[Items on finding visible targets]
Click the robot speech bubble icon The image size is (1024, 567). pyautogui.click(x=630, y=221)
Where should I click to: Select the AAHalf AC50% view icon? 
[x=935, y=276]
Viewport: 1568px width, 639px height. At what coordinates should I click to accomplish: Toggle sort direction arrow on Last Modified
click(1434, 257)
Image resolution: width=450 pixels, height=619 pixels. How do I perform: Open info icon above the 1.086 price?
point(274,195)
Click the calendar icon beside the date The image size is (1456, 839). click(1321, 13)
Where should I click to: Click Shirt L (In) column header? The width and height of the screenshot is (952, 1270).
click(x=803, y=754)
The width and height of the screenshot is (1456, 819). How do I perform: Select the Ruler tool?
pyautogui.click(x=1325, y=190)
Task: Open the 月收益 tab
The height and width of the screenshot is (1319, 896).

### Problem statement
Format the items from the start through the line containing "point(274,195)" as a JSON list of strings, one string per line, skipping any blank lines.

### Answer for this exercise
[
  "Click the robot speech bubble icon The image size is (1024, 567). pyautogui.click(x=630, y=221)",
  "Where should I click to: Select the AAHalf AC50% view icon? ",
  "[x=935, y=276]",
  "Viewport: 1568px width, 639px height. At what coordinates should I click to accomplish: Toggle sort direction arrow on Last Modified",
  "click(1434, 257)",
  "Image resolution: width=450 pixels, height=619 pixels. How do I perform: Open info icon above the 1.086 price?",
  "point(274,195)"
]